M. le président. La parole est à M. Christian Kert, pour le groupe Les Républicains.

M. Christian Kert. Ma question s'adresse à M. le ministre de l'intérieur. Au lendemain des attentats du 13 novembre à Paris, les enquêteurs ne disposent d'aucune piste pour détecter le terroriste Abaaoud. Seul un témoignage essentiel permettra de le localiser et de le neutraliser.

Ce témoignage émane d'une femme courageuse, que nous appellerons Sonia, qui sait que cet acte transformera sa vie. En effet, elle témoigne sous sa propre identité, ce qui l'expose à la connaissance de tous. Dès lors, cette jeune femme n'a plus qu'une solution : se cacher et se protéger.

Si une surveillance policière lui a bien été accordée, elle apparaît vite comme insuffisante et, surtout, on ne lui apporte aucune aide matérielle ni psychologique. Pour elle, tout tient en deux mots : peur et solitude.

Il a fallu, semble-t-il, que Sonia décide de sortir de sa solitude et accorde à une grande chaîne d'information en continu une interview où on ne la reconnaît pas pour que vos services prennent la juste mesure du danger, renforce la surveillance et lui offre une aide psychologique.

Monsieur le ministre, pas d'esprit polémique ! D'autant que votre gouvernement vient de présenter un texte qui semble répondre aux problématiques du statut de témoin, notamment sur la protection de son identité, le rapprochant ainsi du statut de repenti.

Il n'en demeure pas moins que, d'ici à l'adoption de ces dispositions, il faut qu'un code de bonnes pratiques donne à vos services les moyens de protéger des témoins clés dans des affaires aussi dramatiques. Dans cette période, monsieur le ministre, que comptez-vous faire pour aider des témoins comme Sonia ? (Applaudissements sur plusieurs bancs du groupe Les Républicains et du groupe de l'Union des démocrates et indépendants.)

M. le président. La parole est à M. le ministre de l'intérieur.

M. Bernard Cazeneuve, ministre de l'intérieur. Monsieur le député, dans la responsabilité qui est la mienne, j'ai un devoir : ne pas évoquer publiquement l'action de mes services, y compris lorsqu'elle est injustement décriée, dès lors que cette action rendue publique est de nature à mettre gravement en danger la vie d'un témoin. C'est la raison pour laquelle je ne me suis jamais exprimé sur ce sujet.
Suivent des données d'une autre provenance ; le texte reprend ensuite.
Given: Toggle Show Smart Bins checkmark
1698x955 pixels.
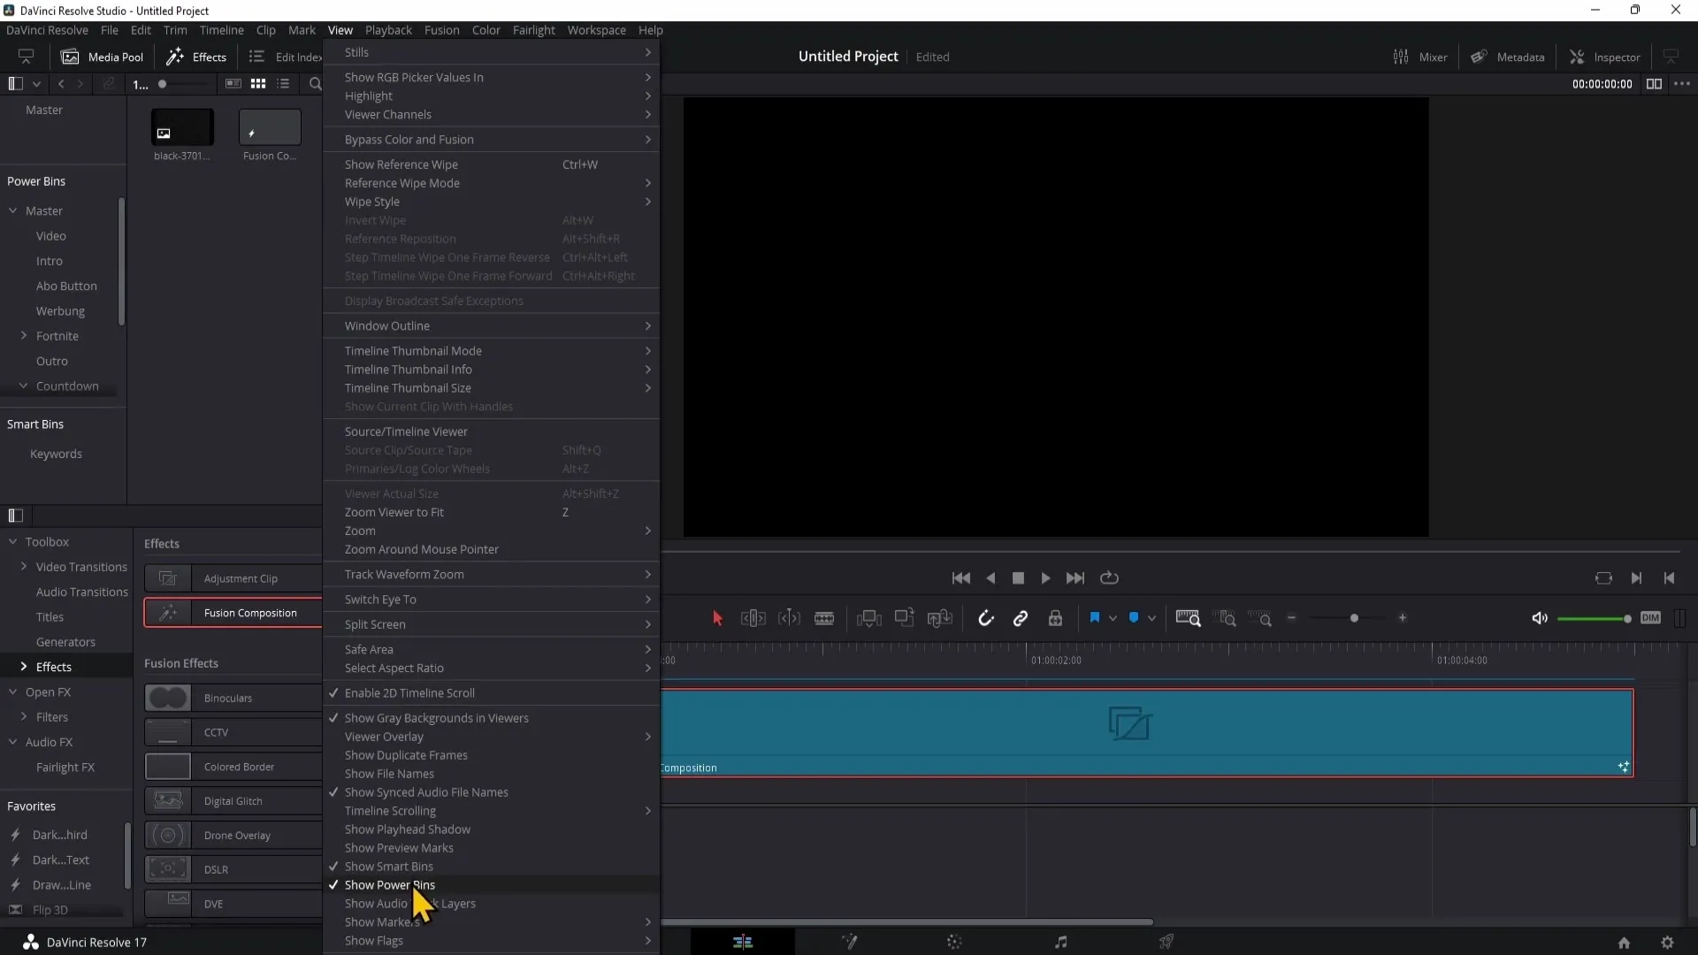Looking at the screenshot, I should [388, 867].
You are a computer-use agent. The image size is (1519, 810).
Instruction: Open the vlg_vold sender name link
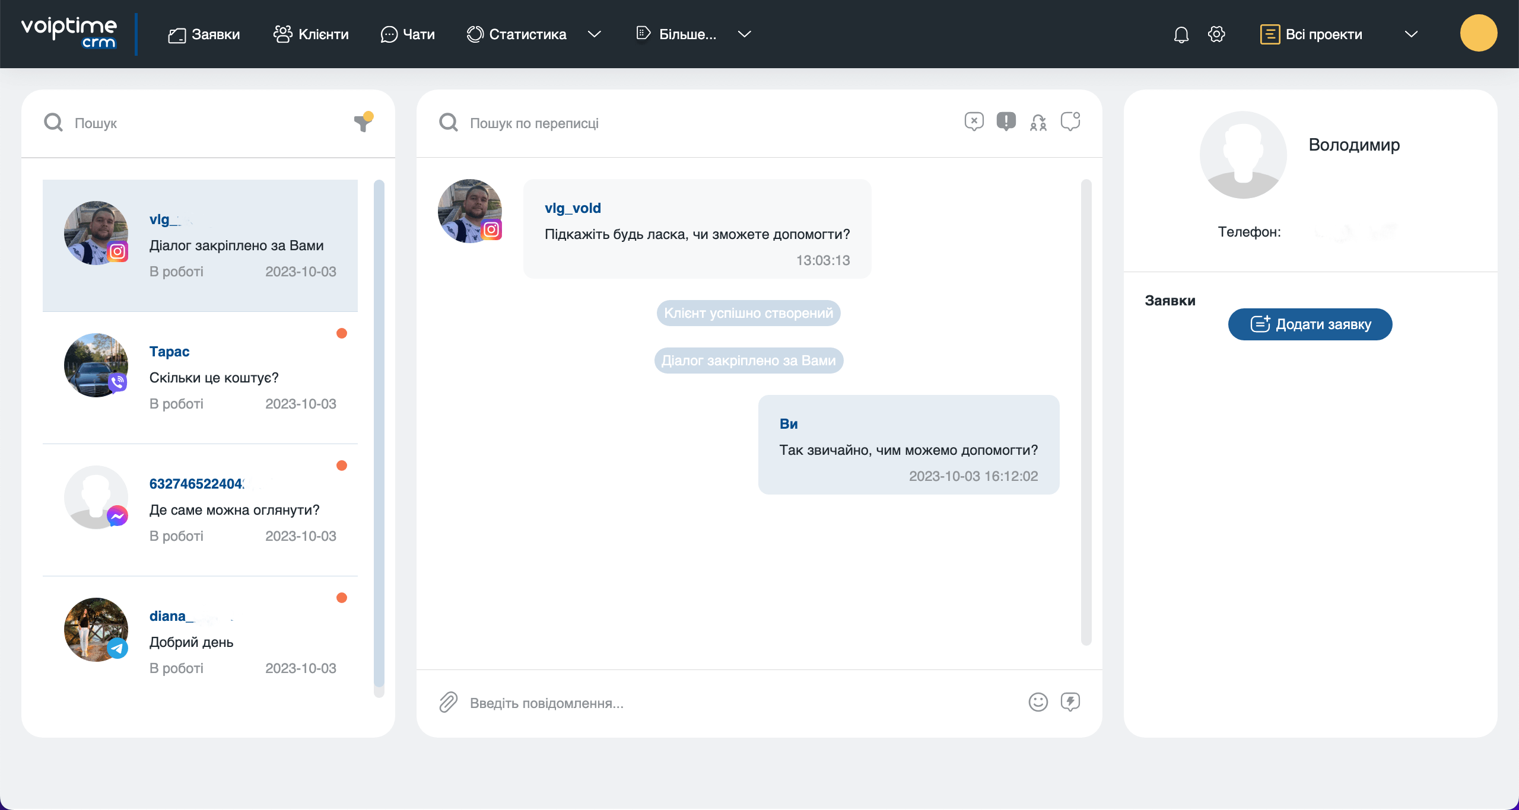tap(573, 208)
Je sais parfaitement le décalage qui existe entre ce qui est dit et ce qui a été fait. Je mesure par conséquent la dimension d'injustice qui s'attache à certaines polémiques, pour ne pas évoquer certaines manipulations, mais la responsabilité qui est la mienne est, sur ce sujet, de garder le silence. Pourquoi ? Parce que cette personne a été auditionnée sous l'autorité du parquet antiterroriste dans le respect rigoureux des procédures de droit. Vous savez en effet que pour qu'un témoin soit auditionné sous X, il faut qu'au moment où on l'auditionne, on soit assuré qu'il n'existe aucun lien entre ce témoin et l'affaire concernée, ce que généralement l'on ne sait qu'après.

Pour toutes ces raisons, nous avons pris des dispositions – j'en ai le détail et, s'il faut en rendre compte un jour, je le ferai devant ceux dont c'est le rôle que de savoir –, qui nous ont conduits à protéger cette personne et au-delà.

Il n'existe pas en France, malgré les dispositions prises par la loi Perben, de mesures permettant de financer les repentis ; nous avons pris des dispositions pour ce faire dans la loi du 13 novembre 2014.

Pour ce qui concerne les témoins, il n'existe actuellement aucun statut assurant leur protection et leur financement. C'est la raison pour laquelle le garde des sceaux présentera des dispositions qui permettront de combler ce vide juridique ; pour le reste, je renvoie chacun à sa responsabilité ou à son irresponsabilité lorsqu'il s'agit d'exposer la vie des témoins. (Applaudissements sur plusieurs bancs du groupe socialiste, républicain et citoyen.)